When I learned that razor clams thrive up and down Washington’s eastern shore, my reaction was mixed. Sure, I’d love to forage for my own food, but truth be told, I’m not a huge clam fan. With regular clams – quahogs or cherrystones or even tiny Manila clams, or especially littlenecks, with their leathery little siphons – I get a little grossed out when my teeth find the barrier between the smooth, thin muscle and the viscera it protects, and when popping one in my mouth means finding a few grains of sand to grind between my molars, I cringe. It’s a texture thing, I guess.
But razor clams are different, I heard, at least the ones found around here. When you clean them, you take the stomach out entirely, and open them up in such a way that the sand gets washed away, so what’s left to cook is pure muscle. No guts, no sand. They’re the boneless, skinless chicken breasts of the clam family, as my friend Jill put it.
That’s why on Sunday, with the afternoon sun beating in through the windshield, I set myself adrift toward Twin Harbors beach in post-Thanksgiving traffic with a buddy, a dog, and a razor clamming license, determined to find a clam I could call a friend. Instead of that handy clam gun, we came armed with one shovel and our respective arsenals of waterproof winter clothing.
So here’s how it does work: You follow two small children around, depending on them to see the signs of life under the sand that you are somehow completely incapable of recognizing. They tell you to dig, and you dig, not down a foot or so, like in the video. Actually, that part’s true, you do dig a foot or so down with your shovel, first. Then you fall to the sand and start heaving sand out in messy handfuls, like you’re pawing through a giant vat of 34-degree Cream of Wheat, and you feel your dog staring at you. She’s got her head tilted to the side, wondering who the hell taught you to dig like that.
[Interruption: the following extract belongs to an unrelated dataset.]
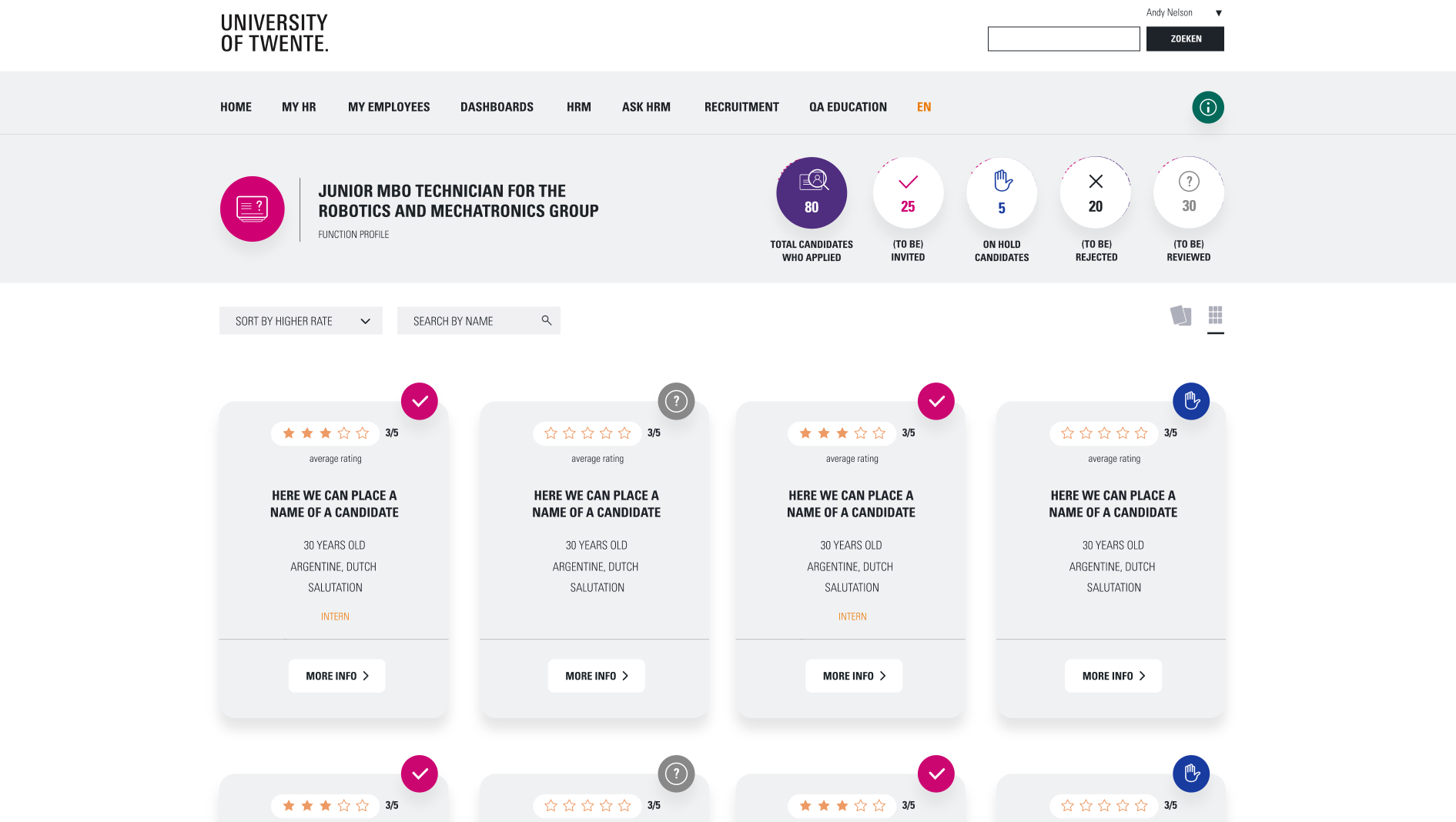Viewport: 1456px width, 822px height.
Task: Filter by to be invited candidates
Action: pyautogui.click(x=908, y=193)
But as soon you feel the tip of the clam, it digs down farther and slightly seaward, so you flatten your chest to the sand and get your whole arm involved, right up to the armpit. You have to make sure you have your watch on and the sleeves of your fleece a little bit open when you plunge your hand into the liquefied sand, so that millions of hard little particles dive directly up your sleeve, where they exfoliate your elbows, and down under your watch band and into your good biking gloves.
Then, and only then, do you bring the clam up. Sometimes, when the sand at the surface of the hole solidifies around your bicep and elbow, getting one’s arm out requires significant effort and considerable grunting. I’d guess I dug faster than the clam did about half the time, and of the twelve clams I did manage to finally drop in my square yellow bucket, almost half had shells I’d shattered with the shovel on the way in. Poor guys.
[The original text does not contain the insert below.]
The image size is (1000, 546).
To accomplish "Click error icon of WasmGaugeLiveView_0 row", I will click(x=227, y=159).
Then, when the children you’re with have caught their limit (I’m pretty sure the five-year-old beat my catch) , and you’re limping back to the car, filthy with sand and freezing and happy even though your clamming skills really do need some work, you have to sing a clam song. There’s no particular song; it’s not like sailing, where there’s a song for the mainsail going up, a song for the anchor, and a song for washing the deck. In our case, it was a variation of the Twelve Days of Christmas (again with the Christmas carols?). We started in the middle somewhere: Six buckets swinging, FIIIIIVE MANGLED CLAMS. Four clamming shovels, three cold butts, two new diggers, and a. . .
We never did figure out what could stand in for the partridge.
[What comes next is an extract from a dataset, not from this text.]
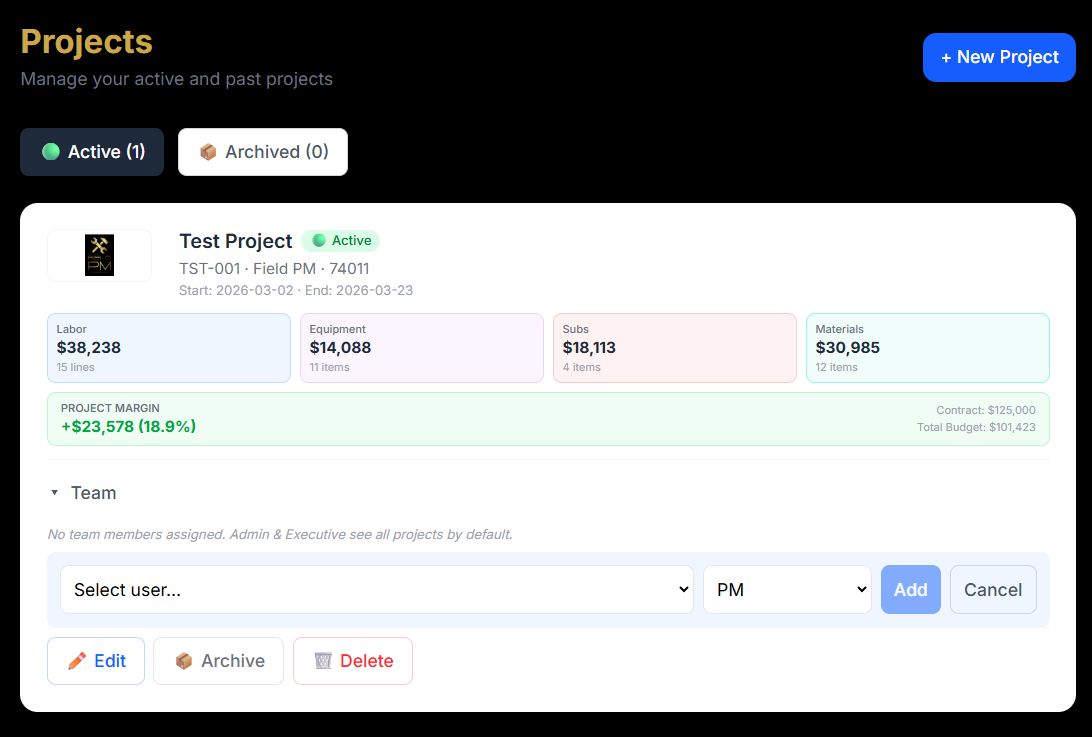The width and height of the screenshot is (1092, 737).
Task: Click Edit to modify Test Project
Action: point(96,660)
I have to save the nuts and bolts of cleaning and cooking clams for better-paying print, but here’s what they look like before you get those gorgeous shells off:
Here’s the video I took (with my husband’s camera, which I will soon return to him, because my camera’s baaaaaack!) of someone showing me how to actually clean the things.
And here’s a clam without any clothes on:
If you’re patient and good with scissors, you can clean them so that the digger (the part on the right) stays attached to the rest, and nestles into the little hole you see in the body on the left, but it will still flop around when you cook it, and the digger takes a bit longer to cook than the body, so why bother?
Oh, and on the eating part: They don’t taste like regular clams. They taste so much better.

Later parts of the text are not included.